#### [What the task requires]
All records below must be retyped exactly.

[Data items]
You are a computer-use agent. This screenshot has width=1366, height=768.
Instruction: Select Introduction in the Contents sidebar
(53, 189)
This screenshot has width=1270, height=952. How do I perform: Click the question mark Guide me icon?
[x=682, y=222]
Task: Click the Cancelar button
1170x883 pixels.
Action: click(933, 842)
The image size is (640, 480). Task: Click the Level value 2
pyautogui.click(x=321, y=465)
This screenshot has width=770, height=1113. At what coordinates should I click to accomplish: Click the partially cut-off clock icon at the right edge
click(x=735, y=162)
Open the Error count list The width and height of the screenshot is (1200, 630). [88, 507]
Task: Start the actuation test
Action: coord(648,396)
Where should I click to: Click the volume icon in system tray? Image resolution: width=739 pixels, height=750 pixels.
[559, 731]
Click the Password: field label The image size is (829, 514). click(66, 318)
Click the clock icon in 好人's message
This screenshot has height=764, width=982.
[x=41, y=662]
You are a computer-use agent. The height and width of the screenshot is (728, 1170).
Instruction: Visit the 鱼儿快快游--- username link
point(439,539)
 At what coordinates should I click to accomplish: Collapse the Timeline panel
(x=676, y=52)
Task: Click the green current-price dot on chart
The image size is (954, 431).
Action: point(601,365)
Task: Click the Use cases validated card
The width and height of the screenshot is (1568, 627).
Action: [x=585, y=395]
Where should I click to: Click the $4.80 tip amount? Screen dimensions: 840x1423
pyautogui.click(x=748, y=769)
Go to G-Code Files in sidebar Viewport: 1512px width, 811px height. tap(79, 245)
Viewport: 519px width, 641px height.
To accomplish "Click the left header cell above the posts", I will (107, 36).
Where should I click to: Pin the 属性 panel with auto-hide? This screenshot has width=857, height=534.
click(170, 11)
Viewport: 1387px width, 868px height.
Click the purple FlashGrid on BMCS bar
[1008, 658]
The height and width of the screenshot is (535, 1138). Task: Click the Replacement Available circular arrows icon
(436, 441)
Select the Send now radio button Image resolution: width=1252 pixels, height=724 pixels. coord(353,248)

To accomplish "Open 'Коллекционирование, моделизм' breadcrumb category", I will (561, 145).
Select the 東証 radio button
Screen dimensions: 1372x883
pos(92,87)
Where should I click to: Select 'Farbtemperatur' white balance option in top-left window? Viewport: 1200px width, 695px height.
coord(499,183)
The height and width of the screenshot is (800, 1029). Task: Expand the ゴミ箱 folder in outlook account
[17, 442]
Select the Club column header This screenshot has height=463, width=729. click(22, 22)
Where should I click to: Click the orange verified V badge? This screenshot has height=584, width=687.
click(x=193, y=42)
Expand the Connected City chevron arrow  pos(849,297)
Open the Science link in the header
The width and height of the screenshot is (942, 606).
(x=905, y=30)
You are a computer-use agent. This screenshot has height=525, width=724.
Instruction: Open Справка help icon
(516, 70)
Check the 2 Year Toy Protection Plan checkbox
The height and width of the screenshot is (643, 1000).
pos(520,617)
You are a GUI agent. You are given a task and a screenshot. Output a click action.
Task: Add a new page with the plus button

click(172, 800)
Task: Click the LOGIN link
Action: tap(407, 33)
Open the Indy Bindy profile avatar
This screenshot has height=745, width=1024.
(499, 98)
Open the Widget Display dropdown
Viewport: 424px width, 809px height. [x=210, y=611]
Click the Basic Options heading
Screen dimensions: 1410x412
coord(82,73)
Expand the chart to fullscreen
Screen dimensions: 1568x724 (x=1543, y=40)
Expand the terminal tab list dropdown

#### [Response area]
You are a computer-use agent. This screenshot has width=1366, height=768.
Instruction: Select Introduction in the Contents sidebar
(53, 189)
This screenshot has width=1270, height=952. How do I perform: Click the question mark Guide me icon?
[x=682, y=222]
Task: Click the Cancelar button
1170x883 pixels.
Action: click(933, 842)
The image size is (640, 480). Task: Click the Level value 2
pyautogui.click(x=321, y=465)
This screenshot has width=770, height=1113. At what coordinates should I click to accomplish: Click the partially cut-off clock icon at the right edge
click(x=735, y=162)
Open the Error count list The width and height of the screenshot is (1200, 630). [88, 507]
Task: Start the actuation test
Action: coord(648,396)
Where should I click to: Click the volume icon in system tray? Image resolution: width=739 pixels, height=750 pixels.
[559, 731]
Click the Password: field label The image size is (829, 514). click(66, 318)
Click the clock icon in 好人's message
This screenshot has height=764, width=982.
[x=41, y=662]
You are a computer-use agent. The height and width of the screenshot is (728, 1170).
Instruction: Visit the 鱼儿快快游--- username link
point(439,539)
 At what coordinates should I click to accomplish: Collapse the Timeline panel
(x=676, y=52)
Task: Click the green current-price dot on chart
The image size is (954, 431).
Action: point(601,365)
Task: Click the Use cases validated card
The width and height of the screenshot is (1568, 627).
Action: [x=585, y=395]
Where should I click to: Click the $4.80 tip amount? Screen dimensions: 840x1423
pyautogui.click(x=748, y=769)
Go to G-Code Files in sidebar Viewport: 1512px width, 811px height. tap(79, 245)
Viewport: 519px width, 641px height.
To accomplish "Click the left header cell above the posts", I will (107, 36).
Where should I click to: Pin the 属性 panel with auto-hide? This screenshot has width=857, height=534.
click(170, 11)
Viewport: 1387px width, 868px height.
Click the purple FlashGrid on BMCS bar
[1008, 658]
The height and width of the screenshot is (535, 1138). Task: Click the Replacement Available circular arrows icon
(436, 441)
Select the Send now radio button Image resolution: width=1252 pixels, height=724 pixels. coord(353,248)

To accomplish "Open 'Коллекционирование, моделизм' breadcrumb category", I will (561, 145).
Select the 東証 radio button
Screen dimensions: 1372x883
pos(92,87)
Where should I click to: Select 'Farbtemperatur' white balance option in top-left window? Viewport: 1200px width, 695px height.
coord(499,183)
The height and width of the screenshot is (800, 1029). Task: Expand the ゴミ箱 folder in outlook account
[17, 442]
Select the Club column header This screenshot has height=463, width=729. click(22, 22)
Where should I click to: Click the orange verified V badge? This screenshot has height=584, width=687.
click(x=193, y=42)
Expand the Connected City chevron arrow  pos(849,297)
Open the Science link in the header
The width and height of the screenshot is (942, 606).
(x=905, y=30)
You are a computer-use agent. This screenshot has height=525, width=724.
Instruction: Open Справка help icon
(516, 70)
Check the 2 Year Toy Protection Plan checkbox
The height and width of the screenshot is (643, 1000).
pos(520,617)
You are a GUI agent. You are given a task and a screenshot. Output a click action.
Task: Add a new page with the plus button

click(172, 800)
Task: Click the LOGIN link
Action: tap(407, 33)
Open the Indy Bindy profile avatar
This screenshot has height=745, width=1024.
(499, 98)
Open the Widget Display dropdown
Viewport: 424px width, 809px height. [x=210, y=611]
Click the Basic Options heading
Screen dimensions: 1410x412
coord(82,73)
Expand the chart to fullscreen
Screen dimensions: 1568x724 (x=1543, y=40)
Expand the terminal tab list dropdown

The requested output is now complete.